What you will do
Exactly the lines from the line containing "At what coordinates" through the final line of the entries below must be returned, and only those, without pictures.

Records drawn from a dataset
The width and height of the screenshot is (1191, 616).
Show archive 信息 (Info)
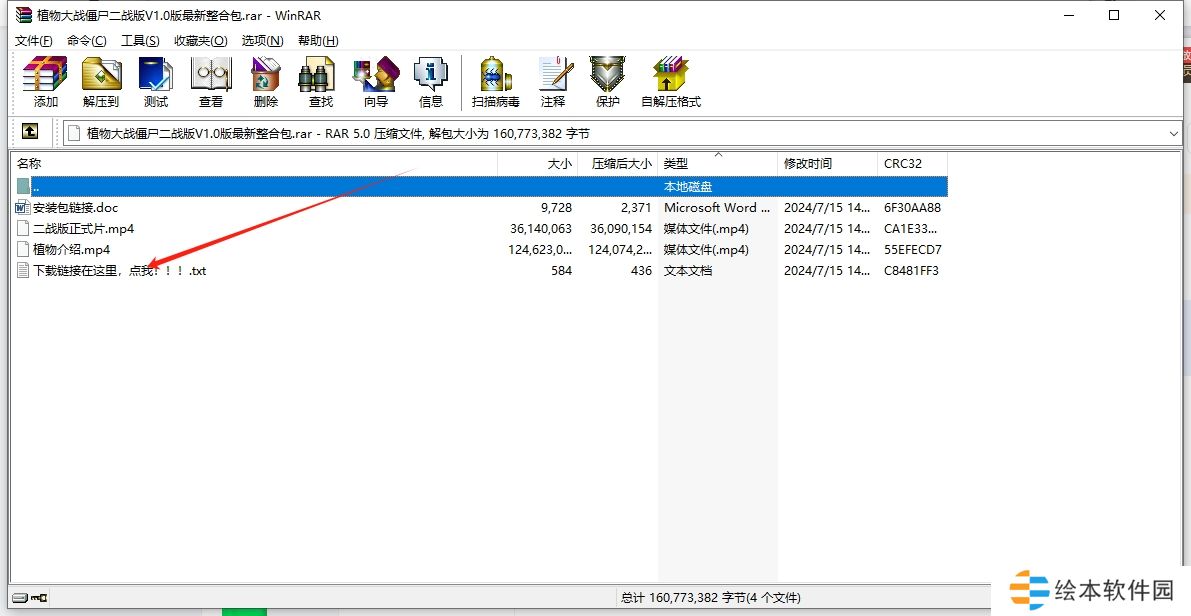[x=431, y=81]
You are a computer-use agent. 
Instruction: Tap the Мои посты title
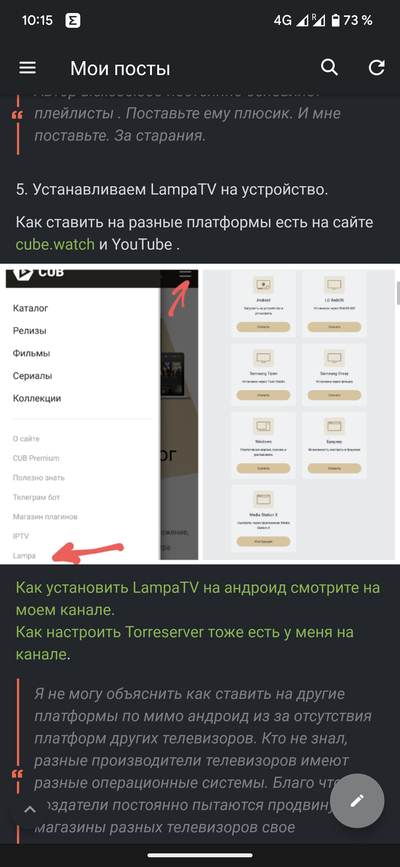pos(120,69)
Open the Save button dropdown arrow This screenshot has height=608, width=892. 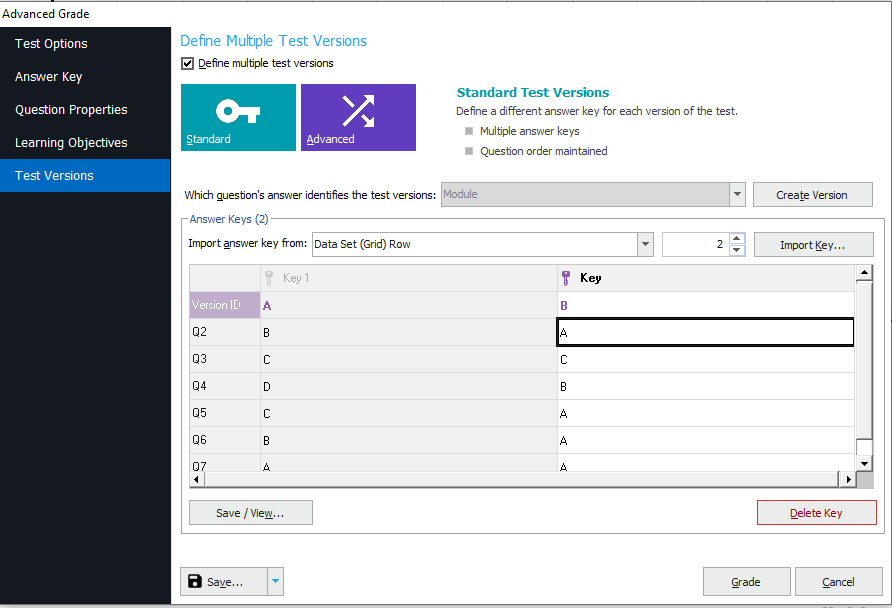point(275,581)
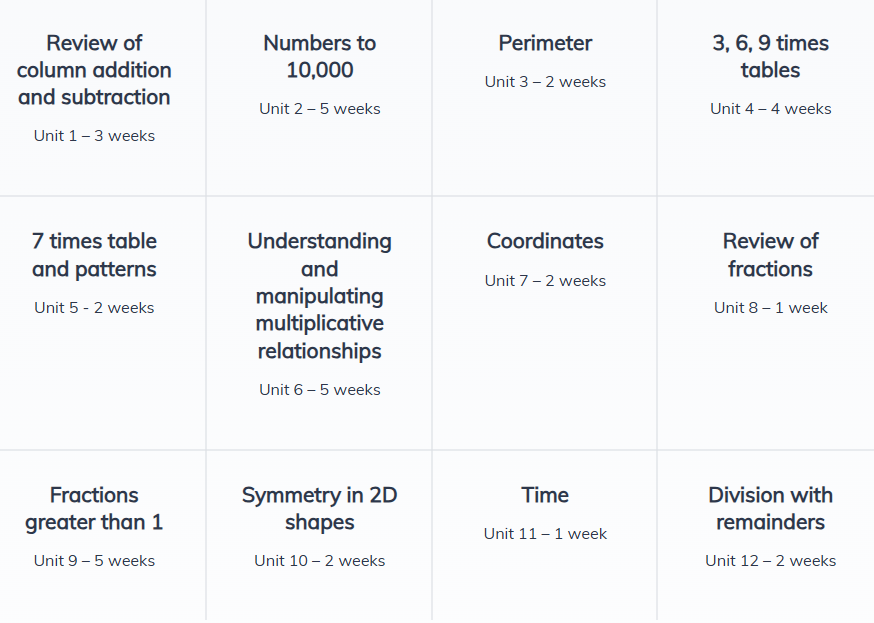The image size is (874, 623).
Task: Open the Division with remainders title
Action: point(770,509)
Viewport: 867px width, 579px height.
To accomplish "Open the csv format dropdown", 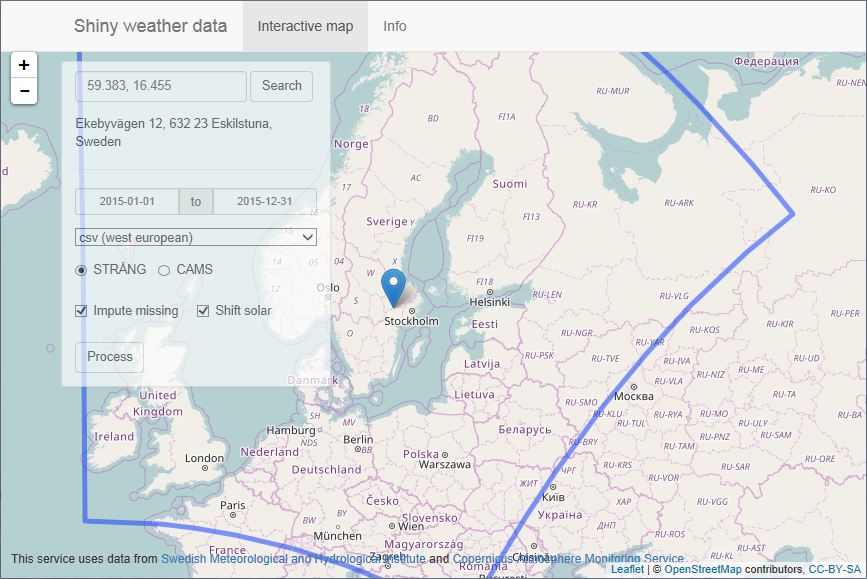I will tap(196, 238).
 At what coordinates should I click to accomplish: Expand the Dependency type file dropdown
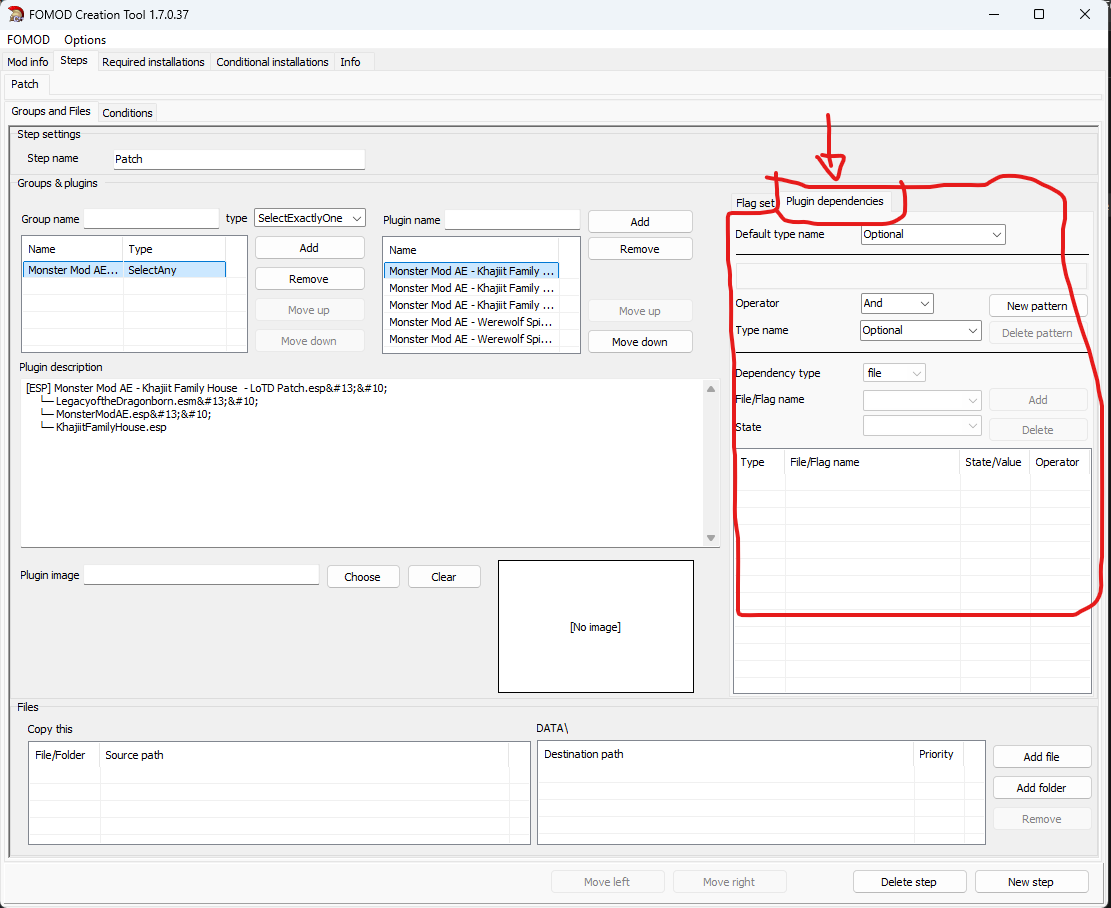pos(894,373)
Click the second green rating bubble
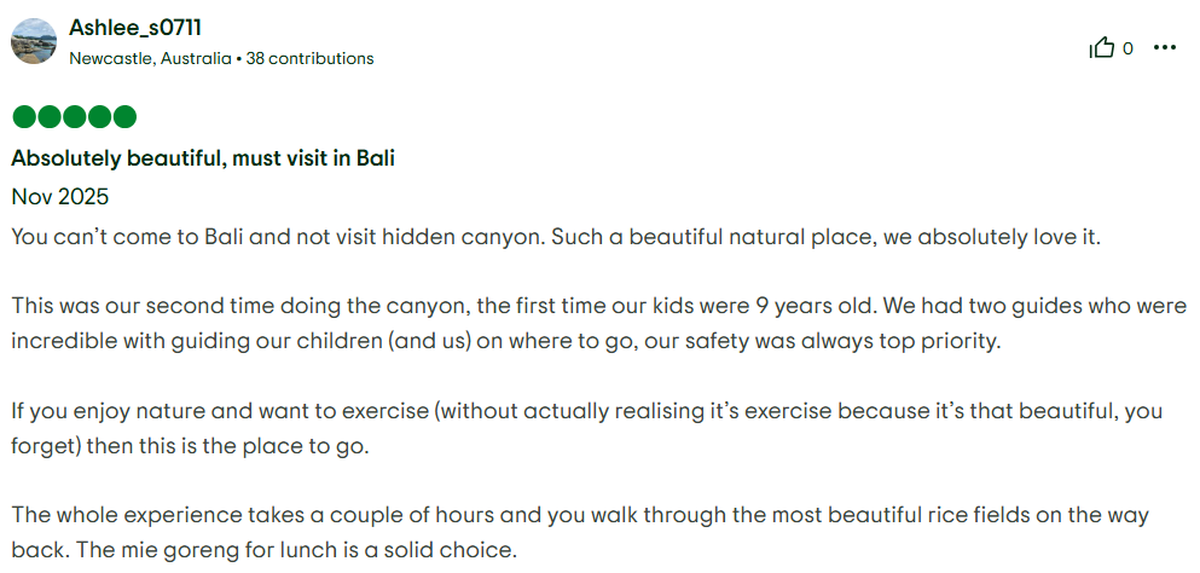1200x573 pixels. coord(49,118)
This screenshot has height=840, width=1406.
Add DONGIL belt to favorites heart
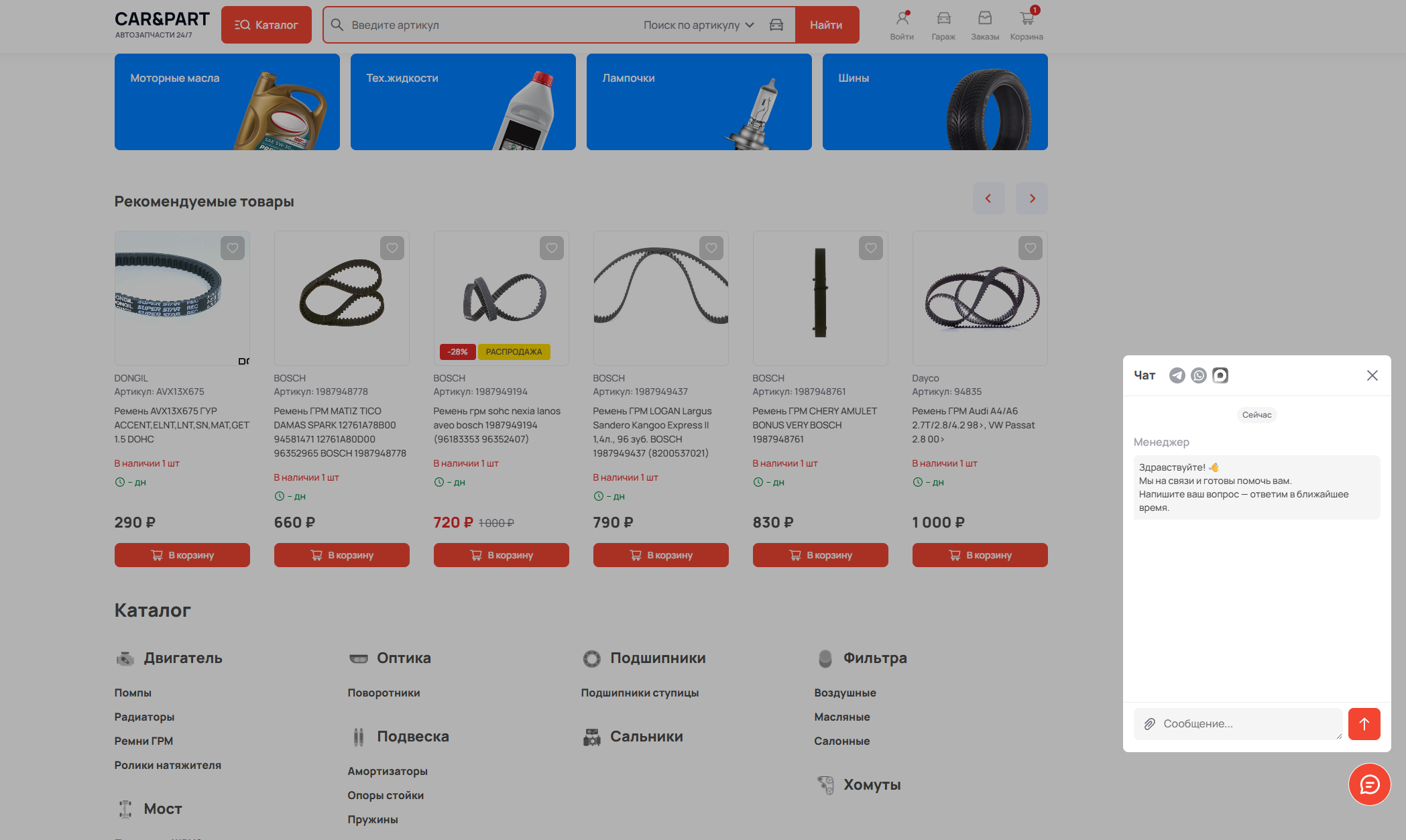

Exercise output
 At what coordinates should I click to accomplish: Expand the Dependency type file dropdown
pos(894,373)
Click the second green rating bubble
1200x573 pixels. coord(49,118)
This screenshot has height=840, width=1406.
Add DONGIL belt to favorites heart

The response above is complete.